Right of Reply

overview
In ‘Right of Reply’, inaugural Powerhouse Director of First Nations, Emily McDaniel, reflects on the evolving relationship between Powerhouse and First Nations peoples.
‘I think often about the earliest inception of the museum we know today as Powerhouse. I wonder what might have been going on inside the minds of the founding committee members when they first convened in 1880. I dare say that if they ever projected their imaginations forward to today they would not have conceived of First Nations leadership at the museum.’
Indigenous peoples were perceived to be a momentary presence upon the landscape, diminishing with each generation until we would be consigned to a memory of the past. The inception of this institution and its early practices were driven by a vision of trade, industry and economic growth for the future of the colony. It was a future we were not imagined to be a part of. This museum was not created for First Nations peoples; its structure and practice never intended to benefit us.
I was appointed the inaugural Powerhouse Director First Nations in August 2021, having joined the organisation earlier that year as one of four curators on Eucalyptusdom – an exhibition that did not enshrine the collecting practices of the past, but rather mapped the failure of foresight by the museum's forebears. The project's development process served as a diagnostic tool, ushering in the beginning of a better institutional understanding of the illness created historically through a wilful omission of First Nations representation. It coincided with the establishment of the Powerhouse First Nations Directorate, signalling a self-determined future and direction for First Nations engagement and representation.

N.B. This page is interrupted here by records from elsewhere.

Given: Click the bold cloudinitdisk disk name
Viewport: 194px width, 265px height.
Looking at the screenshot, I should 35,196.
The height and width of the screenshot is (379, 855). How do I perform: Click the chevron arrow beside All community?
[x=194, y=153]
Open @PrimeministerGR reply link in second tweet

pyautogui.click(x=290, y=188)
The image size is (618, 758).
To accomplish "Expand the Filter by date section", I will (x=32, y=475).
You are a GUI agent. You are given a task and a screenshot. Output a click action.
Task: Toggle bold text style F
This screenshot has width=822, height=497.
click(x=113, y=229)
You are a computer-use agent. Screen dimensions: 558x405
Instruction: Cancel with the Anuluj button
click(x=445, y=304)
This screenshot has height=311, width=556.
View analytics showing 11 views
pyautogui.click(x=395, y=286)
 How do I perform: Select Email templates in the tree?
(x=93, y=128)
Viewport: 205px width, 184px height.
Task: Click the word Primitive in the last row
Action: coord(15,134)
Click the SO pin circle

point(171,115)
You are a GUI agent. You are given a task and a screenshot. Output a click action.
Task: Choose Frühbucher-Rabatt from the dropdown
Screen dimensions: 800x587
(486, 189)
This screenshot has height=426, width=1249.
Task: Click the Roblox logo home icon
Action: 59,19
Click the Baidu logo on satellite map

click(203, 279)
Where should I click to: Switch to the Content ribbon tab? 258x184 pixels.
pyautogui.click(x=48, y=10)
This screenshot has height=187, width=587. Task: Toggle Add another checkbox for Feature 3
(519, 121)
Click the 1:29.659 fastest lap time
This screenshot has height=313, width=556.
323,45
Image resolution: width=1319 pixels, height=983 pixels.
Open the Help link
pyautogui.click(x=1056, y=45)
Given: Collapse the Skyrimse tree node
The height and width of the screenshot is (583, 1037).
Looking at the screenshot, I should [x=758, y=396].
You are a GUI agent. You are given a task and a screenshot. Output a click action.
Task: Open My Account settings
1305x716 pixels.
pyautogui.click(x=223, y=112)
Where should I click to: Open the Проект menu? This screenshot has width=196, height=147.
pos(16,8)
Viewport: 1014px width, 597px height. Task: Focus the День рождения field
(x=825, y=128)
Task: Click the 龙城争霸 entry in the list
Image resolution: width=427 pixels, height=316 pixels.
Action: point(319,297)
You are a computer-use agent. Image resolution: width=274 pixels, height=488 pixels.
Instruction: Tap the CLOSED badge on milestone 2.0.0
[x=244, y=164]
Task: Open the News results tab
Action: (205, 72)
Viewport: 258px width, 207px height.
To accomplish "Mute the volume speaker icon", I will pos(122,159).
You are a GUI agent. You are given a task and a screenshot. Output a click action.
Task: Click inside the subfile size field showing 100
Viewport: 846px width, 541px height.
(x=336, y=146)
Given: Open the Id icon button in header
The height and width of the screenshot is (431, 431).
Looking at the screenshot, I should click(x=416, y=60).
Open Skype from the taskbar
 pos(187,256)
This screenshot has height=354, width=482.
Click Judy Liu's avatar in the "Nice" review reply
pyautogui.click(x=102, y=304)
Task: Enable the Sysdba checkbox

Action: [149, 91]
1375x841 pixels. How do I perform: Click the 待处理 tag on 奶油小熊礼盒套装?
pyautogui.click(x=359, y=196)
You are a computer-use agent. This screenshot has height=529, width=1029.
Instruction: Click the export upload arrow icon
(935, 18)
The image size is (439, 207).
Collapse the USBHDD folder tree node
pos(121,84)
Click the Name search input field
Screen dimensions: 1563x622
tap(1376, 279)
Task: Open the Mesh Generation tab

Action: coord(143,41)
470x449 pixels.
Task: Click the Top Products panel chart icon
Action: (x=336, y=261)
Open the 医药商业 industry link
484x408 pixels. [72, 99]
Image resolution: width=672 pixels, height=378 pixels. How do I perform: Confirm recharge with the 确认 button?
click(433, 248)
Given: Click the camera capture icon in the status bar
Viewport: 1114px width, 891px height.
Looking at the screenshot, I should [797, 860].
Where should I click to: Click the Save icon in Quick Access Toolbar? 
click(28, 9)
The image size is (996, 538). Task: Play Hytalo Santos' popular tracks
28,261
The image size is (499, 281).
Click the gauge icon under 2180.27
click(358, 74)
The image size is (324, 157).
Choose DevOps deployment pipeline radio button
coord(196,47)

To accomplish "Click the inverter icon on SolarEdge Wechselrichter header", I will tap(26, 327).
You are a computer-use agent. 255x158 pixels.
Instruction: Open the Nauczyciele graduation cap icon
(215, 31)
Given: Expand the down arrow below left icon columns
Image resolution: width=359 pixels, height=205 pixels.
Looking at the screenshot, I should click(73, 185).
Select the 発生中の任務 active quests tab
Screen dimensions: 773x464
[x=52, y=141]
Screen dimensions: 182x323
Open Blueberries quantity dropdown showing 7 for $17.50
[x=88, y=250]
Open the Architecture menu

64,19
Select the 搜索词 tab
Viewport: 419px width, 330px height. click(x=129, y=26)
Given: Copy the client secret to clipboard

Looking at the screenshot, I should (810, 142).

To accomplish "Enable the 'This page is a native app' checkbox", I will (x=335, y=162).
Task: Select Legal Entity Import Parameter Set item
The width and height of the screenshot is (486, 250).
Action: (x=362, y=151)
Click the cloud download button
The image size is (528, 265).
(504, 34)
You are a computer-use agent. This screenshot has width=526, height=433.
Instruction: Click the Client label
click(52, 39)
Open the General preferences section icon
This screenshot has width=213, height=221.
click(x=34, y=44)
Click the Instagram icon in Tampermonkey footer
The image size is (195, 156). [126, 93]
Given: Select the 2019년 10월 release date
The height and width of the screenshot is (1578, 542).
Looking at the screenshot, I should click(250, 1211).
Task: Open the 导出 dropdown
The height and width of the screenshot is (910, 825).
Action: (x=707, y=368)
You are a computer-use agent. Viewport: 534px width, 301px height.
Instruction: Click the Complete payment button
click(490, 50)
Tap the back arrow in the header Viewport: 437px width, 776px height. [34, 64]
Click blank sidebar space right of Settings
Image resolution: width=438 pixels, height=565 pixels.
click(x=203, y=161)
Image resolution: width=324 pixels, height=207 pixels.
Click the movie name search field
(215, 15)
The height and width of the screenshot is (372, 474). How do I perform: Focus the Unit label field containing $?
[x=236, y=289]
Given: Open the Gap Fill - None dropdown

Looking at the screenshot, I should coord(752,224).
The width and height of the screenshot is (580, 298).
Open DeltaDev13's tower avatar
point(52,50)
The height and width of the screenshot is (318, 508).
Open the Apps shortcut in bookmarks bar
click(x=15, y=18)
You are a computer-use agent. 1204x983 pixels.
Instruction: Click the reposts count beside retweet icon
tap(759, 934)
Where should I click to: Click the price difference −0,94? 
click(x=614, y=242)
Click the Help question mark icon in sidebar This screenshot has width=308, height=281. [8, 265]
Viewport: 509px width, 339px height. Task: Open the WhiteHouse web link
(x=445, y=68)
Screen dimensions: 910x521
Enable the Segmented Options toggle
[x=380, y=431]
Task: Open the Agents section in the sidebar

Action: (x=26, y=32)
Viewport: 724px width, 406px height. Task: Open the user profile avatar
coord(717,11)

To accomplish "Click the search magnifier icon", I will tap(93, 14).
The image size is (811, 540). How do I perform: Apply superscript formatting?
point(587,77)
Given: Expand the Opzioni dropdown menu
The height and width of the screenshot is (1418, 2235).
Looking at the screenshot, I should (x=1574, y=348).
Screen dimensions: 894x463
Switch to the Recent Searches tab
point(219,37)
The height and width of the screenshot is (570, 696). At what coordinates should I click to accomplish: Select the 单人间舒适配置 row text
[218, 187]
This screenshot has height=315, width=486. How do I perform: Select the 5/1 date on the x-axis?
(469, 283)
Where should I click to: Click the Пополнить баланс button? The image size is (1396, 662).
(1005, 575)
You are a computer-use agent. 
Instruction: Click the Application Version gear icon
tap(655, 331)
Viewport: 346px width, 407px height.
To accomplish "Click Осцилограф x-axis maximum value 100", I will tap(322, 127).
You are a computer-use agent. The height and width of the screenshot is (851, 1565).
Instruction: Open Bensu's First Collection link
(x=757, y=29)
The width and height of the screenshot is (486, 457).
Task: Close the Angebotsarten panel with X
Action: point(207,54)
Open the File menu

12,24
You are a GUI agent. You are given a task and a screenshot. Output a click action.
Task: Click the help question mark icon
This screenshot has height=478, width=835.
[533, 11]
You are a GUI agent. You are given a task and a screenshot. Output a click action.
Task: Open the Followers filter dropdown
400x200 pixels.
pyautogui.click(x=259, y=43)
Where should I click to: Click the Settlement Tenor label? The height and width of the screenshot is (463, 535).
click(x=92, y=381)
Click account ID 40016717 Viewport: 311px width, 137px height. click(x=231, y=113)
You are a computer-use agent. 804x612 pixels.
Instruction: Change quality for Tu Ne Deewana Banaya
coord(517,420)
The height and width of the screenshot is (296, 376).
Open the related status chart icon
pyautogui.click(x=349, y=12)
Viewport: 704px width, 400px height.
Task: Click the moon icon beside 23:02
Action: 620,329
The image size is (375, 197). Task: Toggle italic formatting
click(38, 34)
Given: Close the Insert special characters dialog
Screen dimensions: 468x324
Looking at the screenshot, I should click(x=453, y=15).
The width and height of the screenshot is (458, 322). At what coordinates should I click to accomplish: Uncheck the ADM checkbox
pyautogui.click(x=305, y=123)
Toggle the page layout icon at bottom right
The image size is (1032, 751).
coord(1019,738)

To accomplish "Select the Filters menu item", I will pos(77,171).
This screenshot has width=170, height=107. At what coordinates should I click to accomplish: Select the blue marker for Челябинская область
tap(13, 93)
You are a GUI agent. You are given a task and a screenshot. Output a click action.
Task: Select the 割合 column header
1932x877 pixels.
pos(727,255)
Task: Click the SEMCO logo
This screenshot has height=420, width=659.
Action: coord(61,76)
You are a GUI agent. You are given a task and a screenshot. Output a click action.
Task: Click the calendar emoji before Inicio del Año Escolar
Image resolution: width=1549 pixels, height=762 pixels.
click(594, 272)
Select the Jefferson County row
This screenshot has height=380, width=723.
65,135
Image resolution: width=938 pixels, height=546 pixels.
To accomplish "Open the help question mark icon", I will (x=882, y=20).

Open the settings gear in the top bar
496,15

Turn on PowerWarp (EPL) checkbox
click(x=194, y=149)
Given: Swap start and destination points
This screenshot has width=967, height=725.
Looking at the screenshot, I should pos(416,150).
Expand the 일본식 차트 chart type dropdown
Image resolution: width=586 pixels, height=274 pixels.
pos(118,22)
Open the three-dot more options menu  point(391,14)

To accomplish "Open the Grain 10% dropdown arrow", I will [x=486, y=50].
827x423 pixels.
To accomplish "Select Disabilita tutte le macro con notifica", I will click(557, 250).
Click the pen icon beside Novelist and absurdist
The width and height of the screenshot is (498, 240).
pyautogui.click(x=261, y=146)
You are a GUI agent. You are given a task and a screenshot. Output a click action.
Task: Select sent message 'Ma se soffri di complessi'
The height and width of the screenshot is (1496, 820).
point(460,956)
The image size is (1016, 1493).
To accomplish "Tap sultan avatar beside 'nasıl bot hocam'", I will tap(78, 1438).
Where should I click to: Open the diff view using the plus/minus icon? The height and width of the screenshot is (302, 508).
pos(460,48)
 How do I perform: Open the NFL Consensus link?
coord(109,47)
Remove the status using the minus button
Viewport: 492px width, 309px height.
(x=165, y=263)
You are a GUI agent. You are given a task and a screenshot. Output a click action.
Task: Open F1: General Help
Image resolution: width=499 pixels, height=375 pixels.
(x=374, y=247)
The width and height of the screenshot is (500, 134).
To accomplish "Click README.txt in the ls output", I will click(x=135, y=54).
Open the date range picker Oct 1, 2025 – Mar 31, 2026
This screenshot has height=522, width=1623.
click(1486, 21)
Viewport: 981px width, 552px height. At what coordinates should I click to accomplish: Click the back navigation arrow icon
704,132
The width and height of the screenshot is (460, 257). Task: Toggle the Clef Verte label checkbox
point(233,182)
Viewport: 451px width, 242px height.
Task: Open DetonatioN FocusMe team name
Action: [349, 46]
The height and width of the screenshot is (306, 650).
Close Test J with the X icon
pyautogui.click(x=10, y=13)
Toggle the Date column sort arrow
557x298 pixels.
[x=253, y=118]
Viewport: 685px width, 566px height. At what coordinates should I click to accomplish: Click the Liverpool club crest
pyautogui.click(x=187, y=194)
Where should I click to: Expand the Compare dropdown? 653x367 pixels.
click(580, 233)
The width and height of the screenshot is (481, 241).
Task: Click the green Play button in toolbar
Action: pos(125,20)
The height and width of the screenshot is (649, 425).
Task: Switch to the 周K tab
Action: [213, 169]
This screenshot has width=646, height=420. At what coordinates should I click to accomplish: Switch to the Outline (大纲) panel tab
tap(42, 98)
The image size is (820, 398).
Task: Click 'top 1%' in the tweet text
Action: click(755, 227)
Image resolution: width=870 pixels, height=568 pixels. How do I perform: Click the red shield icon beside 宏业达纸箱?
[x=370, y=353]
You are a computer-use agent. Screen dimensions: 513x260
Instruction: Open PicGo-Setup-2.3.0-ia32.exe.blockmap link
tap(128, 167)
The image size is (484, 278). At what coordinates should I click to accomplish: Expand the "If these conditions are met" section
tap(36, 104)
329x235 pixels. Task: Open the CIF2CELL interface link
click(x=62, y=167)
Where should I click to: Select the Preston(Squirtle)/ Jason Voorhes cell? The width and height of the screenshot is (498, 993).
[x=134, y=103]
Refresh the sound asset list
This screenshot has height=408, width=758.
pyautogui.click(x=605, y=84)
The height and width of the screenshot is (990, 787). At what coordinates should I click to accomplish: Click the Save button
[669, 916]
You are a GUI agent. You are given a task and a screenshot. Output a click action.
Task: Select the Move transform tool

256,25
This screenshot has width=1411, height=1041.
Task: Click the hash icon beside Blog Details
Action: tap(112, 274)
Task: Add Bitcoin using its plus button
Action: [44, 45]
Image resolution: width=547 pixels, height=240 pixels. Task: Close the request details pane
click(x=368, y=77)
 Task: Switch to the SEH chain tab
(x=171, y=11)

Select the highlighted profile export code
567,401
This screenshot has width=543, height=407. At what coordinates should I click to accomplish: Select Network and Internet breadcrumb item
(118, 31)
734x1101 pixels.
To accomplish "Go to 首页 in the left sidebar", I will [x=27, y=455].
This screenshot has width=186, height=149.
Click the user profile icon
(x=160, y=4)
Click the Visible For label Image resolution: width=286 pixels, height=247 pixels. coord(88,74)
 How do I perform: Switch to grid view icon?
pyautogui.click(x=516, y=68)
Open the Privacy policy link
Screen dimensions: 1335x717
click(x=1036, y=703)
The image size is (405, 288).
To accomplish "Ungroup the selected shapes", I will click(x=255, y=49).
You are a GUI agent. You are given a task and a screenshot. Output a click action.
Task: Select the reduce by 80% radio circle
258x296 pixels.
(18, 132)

Within the Eucalyptusdom curatorial team, I was tasked particularly with consideration of how this museum's relationship with, exploitation of, and narrative surrounding the eucalypt implicated or included First Nations people. Like most cultural institutions, it is as telling what the Powerhouse Collection excludes as what it includes. Countless oils, vials of kino, sheets of pulped paper, thousands of wood samples, turned-timber pedestals and furniture, pianos, sledges and pipes made of eucalypt hardwoods told an expansive narrative of industry, expansion, exploitation and deforestation. Among it all, our absence — the lack of our stories, memories, knowledge and objects absolutely glaring.That void left us with a curatorial provocation: how to make an exhibition in response to the collection when its narrative is a history of exclusion?